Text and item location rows
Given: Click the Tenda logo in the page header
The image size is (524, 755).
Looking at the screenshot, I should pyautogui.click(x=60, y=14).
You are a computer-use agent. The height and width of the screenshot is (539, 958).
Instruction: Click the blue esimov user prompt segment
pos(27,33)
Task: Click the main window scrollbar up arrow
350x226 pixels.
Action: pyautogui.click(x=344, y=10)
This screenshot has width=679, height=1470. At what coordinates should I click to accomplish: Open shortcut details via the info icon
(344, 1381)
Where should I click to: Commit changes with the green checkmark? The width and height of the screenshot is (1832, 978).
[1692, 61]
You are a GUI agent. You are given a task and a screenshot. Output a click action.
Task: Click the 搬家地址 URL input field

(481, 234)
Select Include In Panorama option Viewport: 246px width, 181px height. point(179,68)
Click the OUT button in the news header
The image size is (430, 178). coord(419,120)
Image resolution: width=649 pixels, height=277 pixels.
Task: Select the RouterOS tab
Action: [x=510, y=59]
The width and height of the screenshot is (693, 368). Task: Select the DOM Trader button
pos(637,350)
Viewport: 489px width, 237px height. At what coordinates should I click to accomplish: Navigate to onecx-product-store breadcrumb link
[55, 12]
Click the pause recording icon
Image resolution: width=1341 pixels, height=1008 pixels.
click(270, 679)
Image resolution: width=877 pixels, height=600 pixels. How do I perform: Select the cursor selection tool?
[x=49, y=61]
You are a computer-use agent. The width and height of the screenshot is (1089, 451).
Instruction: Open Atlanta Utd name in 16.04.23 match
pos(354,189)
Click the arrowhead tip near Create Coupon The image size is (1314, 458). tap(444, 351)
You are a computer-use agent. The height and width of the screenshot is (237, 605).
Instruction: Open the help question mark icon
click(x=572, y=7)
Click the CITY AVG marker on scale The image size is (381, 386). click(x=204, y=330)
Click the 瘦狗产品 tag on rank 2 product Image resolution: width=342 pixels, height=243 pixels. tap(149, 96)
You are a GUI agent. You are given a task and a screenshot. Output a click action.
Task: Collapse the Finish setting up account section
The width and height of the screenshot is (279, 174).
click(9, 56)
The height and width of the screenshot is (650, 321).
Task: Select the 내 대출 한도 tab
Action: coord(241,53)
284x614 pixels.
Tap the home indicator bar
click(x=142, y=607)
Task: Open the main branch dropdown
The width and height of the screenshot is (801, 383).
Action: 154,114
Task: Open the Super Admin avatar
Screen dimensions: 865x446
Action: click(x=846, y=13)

> _Written exercise_
Reproduce the rows verbatim from the beginning through the line that contains "pos(637,350)", including that line.

> _Reply to the exercise_
Given: Click the Tenda logo in the page header
The image size is (524, 755).
Looking at the screenshot, I should pyautogui.click(x=60, y=14).
You are a computer-use agent. The height and width of the screenshot is (539, 958).
Instruction: Click the blue esimov user prompt segment
pos(27,33)
Task: Click the main window scrollbar up arrow
350x226 pixels.
Action: pyautogui.click(x=344, y=10)
This screenshot has width=679, height=1470. At what coordinates should I click to accomplish: Open shortcut details via the info icon
(344, 1381)
Where should I click to: Commit changes with the green checkmark? The width and height of the screenshot is (1832, 978).
[1692, 61]
You are a GUI agent. You are given a task and a screenshot. Output a click action.
Task: Click the 搬家地址 URL input field

(481, 234)
Select Include In Panorama option Viewport: 246px width, 181px height. point(179,68)
Click the OUT button in the news header
The image size is (430, 178). coord(419,120)
Image resolution: width=649 pixels, height=277 pixels.
Task: Select the RouterOS tab
Action: [x=510, y=59]
The width and height of the screenshot is (693, 368). Task: Select the DOM Trader button
pos(637,350)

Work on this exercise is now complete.